• **YOUR TASK**
Transcribe the listing from its top line through the line with "Events (27, 271)". Keep it exact, both ends included, and add nothing.

··········

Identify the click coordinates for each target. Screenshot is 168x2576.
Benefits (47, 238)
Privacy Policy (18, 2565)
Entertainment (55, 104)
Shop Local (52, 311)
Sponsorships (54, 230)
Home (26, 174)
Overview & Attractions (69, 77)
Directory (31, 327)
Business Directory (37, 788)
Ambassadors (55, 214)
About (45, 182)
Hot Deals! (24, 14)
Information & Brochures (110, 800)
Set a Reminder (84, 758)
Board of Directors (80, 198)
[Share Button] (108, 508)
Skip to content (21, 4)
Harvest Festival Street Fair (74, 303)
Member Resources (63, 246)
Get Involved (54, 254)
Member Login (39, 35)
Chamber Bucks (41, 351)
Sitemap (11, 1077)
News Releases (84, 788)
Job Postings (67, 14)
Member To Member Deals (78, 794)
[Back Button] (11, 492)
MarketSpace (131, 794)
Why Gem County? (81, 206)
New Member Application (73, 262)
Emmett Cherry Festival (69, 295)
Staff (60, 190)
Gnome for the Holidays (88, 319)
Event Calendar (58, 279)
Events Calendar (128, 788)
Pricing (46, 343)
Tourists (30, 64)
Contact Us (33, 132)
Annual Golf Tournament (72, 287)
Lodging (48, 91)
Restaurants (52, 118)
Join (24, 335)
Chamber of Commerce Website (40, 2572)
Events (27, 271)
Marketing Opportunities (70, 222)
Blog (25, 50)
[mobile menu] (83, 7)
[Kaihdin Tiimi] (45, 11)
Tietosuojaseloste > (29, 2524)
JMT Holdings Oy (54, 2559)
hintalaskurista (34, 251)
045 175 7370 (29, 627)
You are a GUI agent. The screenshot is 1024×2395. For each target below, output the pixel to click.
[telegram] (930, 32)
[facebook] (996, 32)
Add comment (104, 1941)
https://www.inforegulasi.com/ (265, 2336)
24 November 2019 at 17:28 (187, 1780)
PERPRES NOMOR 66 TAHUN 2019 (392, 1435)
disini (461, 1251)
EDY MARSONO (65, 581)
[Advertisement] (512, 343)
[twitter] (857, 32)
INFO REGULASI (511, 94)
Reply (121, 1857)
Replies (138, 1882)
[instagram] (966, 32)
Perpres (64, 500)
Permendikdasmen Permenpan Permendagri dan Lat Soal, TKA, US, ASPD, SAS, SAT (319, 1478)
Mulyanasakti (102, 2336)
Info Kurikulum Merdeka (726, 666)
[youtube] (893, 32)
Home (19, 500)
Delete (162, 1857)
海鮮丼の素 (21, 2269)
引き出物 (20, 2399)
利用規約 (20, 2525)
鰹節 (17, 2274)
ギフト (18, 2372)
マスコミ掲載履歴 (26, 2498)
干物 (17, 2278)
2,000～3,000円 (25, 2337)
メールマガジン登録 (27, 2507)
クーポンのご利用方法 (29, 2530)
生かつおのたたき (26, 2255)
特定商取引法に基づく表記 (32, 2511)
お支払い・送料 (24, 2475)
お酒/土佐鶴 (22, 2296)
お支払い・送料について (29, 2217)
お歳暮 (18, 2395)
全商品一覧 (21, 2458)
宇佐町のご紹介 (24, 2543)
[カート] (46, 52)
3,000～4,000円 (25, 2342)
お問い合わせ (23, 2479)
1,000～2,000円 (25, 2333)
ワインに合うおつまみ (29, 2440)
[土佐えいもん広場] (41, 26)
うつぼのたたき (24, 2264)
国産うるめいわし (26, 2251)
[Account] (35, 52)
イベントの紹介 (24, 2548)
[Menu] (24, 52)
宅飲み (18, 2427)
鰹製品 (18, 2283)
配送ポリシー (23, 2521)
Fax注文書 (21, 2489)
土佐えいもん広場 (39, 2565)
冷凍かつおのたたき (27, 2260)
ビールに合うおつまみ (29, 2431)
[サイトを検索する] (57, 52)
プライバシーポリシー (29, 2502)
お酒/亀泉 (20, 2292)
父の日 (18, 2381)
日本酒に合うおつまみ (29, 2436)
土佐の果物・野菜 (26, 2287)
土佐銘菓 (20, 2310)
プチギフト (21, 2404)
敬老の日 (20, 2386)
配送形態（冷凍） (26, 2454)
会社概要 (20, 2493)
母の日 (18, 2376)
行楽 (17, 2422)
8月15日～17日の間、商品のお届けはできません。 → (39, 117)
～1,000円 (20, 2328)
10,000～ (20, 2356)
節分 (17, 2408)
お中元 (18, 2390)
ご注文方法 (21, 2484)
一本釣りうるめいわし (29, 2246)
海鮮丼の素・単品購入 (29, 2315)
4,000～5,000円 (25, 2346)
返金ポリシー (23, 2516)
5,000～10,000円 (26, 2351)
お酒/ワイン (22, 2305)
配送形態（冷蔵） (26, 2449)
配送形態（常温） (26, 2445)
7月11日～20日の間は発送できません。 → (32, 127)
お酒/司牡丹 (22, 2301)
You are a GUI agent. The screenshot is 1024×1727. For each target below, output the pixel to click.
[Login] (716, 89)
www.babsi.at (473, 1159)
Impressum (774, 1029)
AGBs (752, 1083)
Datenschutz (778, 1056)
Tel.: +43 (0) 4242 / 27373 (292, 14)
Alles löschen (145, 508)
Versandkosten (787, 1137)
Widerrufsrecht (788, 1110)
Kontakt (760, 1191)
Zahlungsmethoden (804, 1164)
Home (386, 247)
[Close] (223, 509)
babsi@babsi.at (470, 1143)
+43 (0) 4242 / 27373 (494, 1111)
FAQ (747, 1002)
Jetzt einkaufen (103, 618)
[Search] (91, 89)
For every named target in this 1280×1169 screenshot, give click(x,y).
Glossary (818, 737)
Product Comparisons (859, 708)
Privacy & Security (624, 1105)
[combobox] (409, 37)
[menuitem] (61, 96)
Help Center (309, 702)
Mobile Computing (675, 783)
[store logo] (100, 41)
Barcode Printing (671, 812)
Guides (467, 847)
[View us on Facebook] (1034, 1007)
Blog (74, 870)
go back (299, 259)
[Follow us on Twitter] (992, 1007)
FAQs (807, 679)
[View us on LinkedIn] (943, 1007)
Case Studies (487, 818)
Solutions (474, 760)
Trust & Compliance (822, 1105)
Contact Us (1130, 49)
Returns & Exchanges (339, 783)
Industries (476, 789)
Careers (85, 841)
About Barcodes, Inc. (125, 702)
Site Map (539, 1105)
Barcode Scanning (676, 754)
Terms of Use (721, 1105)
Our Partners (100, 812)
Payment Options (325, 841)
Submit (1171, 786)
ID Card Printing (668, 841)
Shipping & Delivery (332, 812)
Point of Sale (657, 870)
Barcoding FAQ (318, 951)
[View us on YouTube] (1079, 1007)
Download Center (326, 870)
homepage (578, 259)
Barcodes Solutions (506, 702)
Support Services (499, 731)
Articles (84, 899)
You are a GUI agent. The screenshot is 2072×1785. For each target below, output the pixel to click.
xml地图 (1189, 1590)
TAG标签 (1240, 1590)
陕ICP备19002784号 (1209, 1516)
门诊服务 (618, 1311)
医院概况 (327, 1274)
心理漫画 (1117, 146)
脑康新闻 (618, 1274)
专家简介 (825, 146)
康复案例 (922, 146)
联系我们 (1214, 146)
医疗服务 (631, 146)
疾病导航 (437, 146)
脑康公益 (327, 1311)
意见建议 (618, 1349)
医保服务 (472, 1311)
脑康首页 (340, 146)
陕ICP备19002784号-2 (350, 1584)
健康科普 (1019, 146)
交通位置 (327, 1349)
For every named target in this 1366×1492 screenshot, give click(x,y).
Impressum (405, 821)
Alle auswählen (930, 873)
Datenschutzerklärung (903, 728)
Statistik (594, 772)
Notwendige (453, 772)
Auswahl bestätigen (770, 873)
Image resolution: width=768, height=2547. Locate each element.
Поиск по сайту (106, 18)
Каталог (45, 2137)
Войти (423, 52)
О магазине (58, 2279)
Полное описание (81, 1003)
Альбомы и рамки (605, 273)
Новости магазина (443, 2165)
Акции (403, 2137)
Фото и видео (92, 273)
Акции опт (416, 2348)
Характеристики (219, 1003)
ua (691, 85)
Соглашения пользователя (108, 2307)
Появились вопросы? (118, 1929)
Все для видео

··········

• **SOLUTION**
Identify the click coordinates for each target. Screenshot is 168x2576.
Benefits (47, 238)
Privacy Policy (18, 2565)
Entertainment (55, 104)
Shop Local (52, 311)
Sponsorships (54, 230)
Home (26, 174)
Overview & Attractions (69, 77)
Directory (31, 327)
Business Directory (37, 788)
Ambassadors (55, 214)
About (45, 182)
Hot Deals! (24, 14)
Information & Brochures (110, 800)
Set a Reminder (84, 758)
Board of Directors (80, 198)
[Share Button] (108, 508)
Skip to content (21, 4)
Harvest Festival Street Fair (74, 303)
Member Resources (63, 246)
Get Involved (54, 254)
Member Login (39, 35)
Chamber Bucks (41, 351)
Sitemap (11, 1077)
News Releases (84, 788)
Job Postings (67, 14)
Member To Member Deals (78, 794)
[Back Button] (11, 492)
MarketSpace (131, 794)
Why Gem County? (81, 206)
New Member Application (73, 262)
Emmett Cherry Festival (69, 295)
Staff (60, 190)
Gnome for the Holidays (88, 319)
Event Calendar (58, 279)
Events Calendar (128, 788)
Pricing (46, 343)
Tourists (30, 64)
Contact Us (33, 132)
Annual Golf Tournament (72, 287)
Lodging (48, 91)
Restaurants (52, 118)
Join (24, 335)
Chamber of Commerce Website (40, 2572)
Events (27, 271)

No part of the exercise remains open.